The Museum is home to 80 million objects, but only a tiny fraction of them ever goes on display.

If you've ever wanted to wander through our vast collections, now is your chance.

Join your host Conor O'Keeffe and Museum scientists for our new monthly interactive live stream series, Hidden Treasures, where you tell us which parts of the collection to visit and what specimens you want to find out more about.

Head over to our YouTube channel to get involved in the stream. Use the video chat to tell us which doors and drawers you want us to open as we explore. You can also send in your questions about what you see for our experts to answer.

Hidden Treasures streams on the first Friday of each month. 

Episode 3

Streaming 2 September 2022, 15.30 BST

Which collection should we visit in episode three?

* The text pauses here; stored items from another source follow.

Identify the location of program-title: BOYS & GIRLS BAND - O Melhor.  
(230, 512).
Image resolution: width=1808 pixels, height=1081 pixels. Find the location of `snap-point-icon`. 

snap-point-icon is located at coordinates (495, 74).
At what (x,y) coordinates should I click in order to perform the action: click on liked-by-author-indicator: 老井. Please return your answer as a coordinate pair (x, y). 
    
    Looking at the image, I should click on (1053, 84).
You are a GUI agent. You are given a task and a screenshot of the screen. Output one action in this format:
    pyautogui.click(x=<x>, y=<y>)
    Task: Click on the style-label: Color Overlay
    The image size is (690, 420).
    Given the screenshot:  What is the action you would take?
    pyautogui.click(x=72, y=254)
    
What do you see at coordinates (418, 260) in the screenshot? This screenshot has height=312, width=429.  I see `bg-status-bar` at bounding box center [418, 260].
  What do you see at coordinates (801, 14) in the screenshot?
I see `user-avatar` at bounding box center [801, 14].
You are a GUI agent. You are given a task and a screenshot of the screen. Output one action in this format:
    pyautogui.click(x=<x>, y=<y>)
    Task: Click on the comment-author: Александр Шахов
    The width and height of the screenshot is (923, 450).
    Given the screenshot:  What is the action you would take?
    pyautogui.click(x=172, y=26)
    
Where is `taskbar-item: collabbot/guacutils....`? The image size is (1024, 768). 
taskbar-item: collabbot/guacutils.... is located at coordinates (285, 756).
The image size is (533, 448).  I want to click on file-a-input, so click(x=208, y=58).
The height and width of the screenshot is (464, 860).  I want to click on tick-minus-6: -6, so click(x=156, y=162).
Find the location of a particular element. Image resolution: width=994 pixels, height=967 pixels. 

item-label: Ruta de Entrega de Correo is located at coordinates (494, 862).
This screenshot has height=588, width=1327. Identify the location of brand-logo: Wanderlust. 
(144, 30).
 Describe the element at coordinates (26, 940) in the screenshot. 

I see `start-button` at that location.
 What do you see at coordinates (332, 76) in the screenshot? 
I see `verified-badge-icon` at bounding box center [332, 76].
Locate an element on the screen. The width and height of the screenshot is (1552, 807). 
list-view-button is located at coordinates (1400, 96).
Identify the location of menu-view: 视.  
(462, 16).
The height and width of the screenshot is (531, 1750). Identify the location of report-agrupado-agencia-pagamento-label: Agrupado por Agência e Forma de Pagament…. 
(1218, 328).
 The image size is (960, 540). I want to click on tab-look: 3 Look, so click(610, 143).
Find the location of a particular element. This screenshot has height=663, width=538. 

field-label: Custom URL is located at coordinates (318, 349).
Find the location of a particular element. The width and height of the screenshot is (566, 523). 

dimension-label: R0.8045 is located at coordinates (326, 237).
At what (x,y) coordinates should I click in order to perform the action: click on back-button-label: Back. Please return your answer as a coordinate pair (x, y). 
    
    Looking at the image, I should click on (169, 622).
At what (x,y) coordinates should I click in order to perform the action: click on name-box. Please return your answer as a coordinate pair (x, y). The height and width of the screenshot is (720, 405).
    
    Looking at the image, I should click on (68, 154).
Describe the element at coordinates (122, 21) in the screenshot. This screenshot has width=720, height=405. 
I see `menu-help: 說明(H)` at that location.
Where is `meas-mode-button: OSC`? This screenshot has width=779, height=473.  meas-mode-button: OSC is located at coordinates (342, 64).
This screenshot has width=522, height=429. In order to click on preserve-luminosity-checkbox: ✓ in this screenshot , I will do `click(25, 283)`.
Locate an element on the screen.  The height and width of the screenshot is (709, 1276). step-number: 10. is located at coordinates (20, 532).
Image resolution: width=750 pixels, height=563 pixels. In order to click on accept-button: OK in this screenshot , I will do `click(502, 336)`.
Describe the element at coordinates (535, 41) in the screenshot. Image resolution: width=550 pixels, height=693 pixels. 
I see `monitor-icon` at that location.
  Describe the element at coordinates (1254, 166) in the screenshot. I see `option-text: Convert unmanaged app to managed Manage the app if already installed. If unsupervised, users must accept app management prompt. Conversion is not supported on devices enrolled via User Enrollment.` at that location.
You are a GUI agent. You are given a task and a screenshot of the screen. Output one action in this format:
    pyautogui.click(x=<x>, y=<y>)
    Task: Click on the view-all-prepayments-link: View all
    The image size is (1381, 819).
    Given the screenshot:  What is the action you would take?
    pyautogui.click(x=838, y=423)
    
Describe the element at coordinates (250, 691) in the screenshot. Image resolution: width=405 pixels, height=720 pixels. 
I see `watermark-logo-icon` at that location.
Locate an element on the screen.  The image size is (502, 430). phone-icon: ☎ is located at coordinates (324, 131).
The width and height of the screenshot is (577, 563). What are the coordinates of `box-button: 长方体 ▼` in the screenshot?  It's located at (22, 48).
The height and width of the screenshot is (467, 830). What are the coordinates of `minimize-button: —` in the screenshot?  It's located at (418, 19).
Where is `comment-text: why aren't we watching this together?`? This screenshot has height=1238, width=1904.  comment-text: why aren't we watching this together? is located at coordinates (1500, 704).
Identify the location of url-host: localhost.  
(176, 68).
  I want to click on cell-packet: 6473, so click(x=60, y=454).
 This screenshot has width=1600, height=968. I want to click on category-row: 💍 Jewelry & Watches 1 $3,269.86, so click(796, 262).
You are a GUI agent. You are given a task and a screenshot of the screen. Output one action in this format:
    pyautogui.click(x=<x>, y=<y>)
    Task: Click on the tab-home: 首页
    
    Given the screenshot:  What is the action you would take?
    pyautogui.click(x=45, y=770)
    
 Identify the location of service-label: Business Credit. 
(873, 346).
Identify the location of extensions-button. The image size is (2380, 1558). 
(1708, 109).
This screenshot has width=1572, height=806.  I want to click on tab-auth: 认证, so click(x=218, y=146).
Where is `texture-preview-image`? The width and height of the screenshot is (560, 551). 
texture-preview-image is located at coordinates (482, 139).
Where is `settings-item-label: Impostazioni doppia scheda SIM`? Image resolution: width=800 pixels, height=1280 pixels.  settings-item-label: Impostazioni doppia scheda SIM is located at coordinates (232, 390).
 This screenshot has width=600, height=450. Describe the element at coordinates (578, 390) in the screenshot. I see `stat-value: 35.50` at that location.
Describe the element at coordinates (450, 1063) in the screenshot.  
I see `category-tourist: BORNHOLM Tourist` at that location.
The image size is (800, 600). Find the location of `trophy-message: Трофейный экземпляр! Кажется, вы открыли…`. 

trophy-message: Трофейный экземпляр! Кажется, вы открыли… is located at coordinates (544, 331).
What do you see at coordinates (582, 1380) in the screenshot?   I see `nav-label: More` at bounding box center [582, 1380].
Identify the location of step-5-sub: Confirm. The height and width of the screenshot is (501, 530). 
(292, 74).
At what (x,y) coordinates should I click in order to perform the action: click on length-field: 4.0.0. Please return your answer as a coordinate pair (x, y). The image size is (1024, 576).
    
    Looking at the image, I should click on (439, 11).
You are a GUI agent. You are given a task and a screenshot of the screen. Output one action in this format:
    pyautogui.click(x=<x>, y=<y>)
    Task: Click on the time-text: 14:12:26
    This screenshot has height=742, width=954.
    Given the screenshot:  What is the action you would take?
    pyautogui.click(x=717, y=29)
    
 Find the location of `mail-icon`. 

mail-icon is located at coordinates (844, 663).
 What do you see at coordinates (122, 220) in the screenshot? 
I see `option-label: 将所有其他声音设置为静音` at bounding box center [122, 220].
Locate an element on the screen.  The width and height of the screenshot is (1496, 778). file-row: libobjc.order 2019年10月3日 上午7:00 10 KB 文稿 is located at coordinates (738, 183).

Head over to YouTube to vote in the comments for the mammal collection or plant collection.

Episode 2

The fish collection, with James Maclaine

Streamed 5 August 2022

Join host Conor and senior curator James Maclaine for a behind the scenes peek at the fishes stored in the Museum's Tank Room. 

Enjoy a closer look at the spirit collection, including deep sea anglerfishes and their parasitic partners, a giant sea bass and two whole great white sharks, and get your fill of fun facts, from tiny fish brains to how you squeeze an enormous oarfish into a specimen jar. 

Explore the spirit collection on your next visit to the Museum. 

Episode 1

The dinosaur collection, with Prof Paul Barrett

Streamed 1 July 2022

Join host Conor and palaeontologist Prof Paul Barrett on a trip down to the basement for a look around the Museum’s dinosaur collection

In this episode you get an up-close look at dinosaur specimens that are usually kept behind the scenes, including a giant sauropod leg bone, Edmontosaurus skin, a pocket-sized Hypsilophodon and an exclusive peek at Sophie the Stegosaurus's skull.